The Iranian threat is becoming a reality: Tehran has declared that it will hit Israel within the next 48 hours. Israeli hackers have already threatened to disrupt Iran's cyber infrastructure tonight. Meanwhile, Israel is preparing for all possible military scenarios, whether in the north or south. According to The Wall Street Journal, Ali Khamenei, the Iranian Supreme Leader, has been presented with several plans for striking Israel, including a missile attack on Haifa, targeting the missile facility in Dimona, or deploying medium-range cruise missiles.
However, the primary threat from Iran stems from its anticipated nuclear capability. According to reports, this capability could be finalized within months. Israel's allies have pledged protection, and the Israeli Home Front Command has not altered its guidelines. Still, the nuclear threat persists as a major concern regarding Iran.

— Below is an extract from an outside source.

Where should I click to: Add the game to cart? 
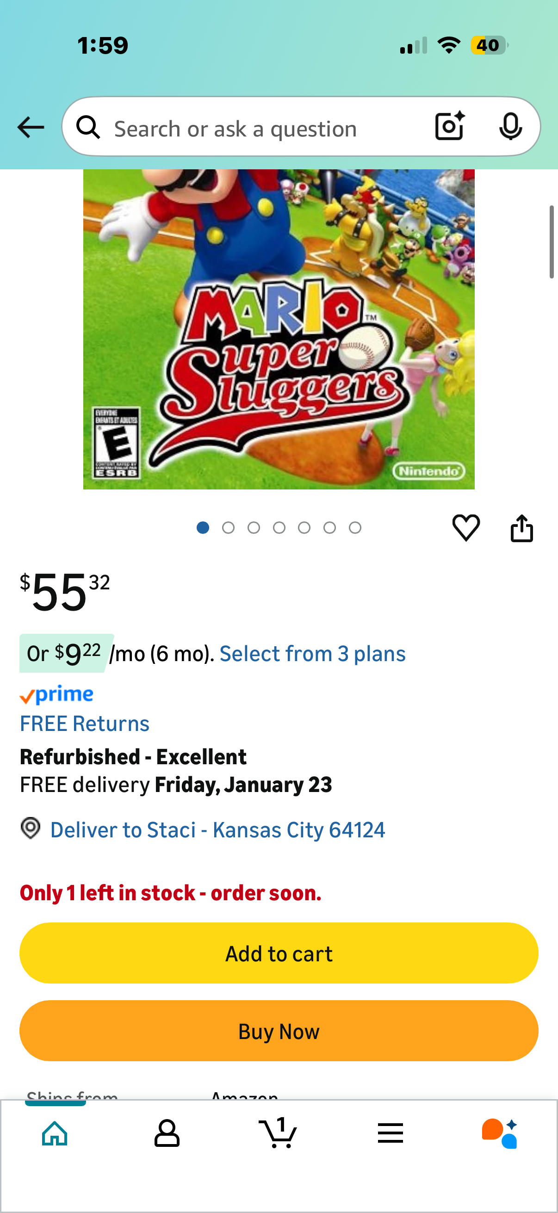tap(279, 953)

An IDF spokesperson noted on Thursday that Israel is equipped with multiple defense layers against the Iranian threat, and although Iran is not expected to target civilian sites, the possibility of a nuclear attack is not far off.
What happens to the body after a nuclear attack?
When exposed to nuclear radiation, human body cells suffer damage to their genetic material, DNA. This damage can occur either directly, through the breaking of the DNA, or indirectly, through the creation of toxic free radicals that cause oxidative damage to the DNA. If the damage is limited to one of the two DNA strands, the cell can potentially repair itself. However, if both strands are damaged, the injury is severe, disrupting cell division, leading to the creation of defective cells, or causing the cell to self-destruct.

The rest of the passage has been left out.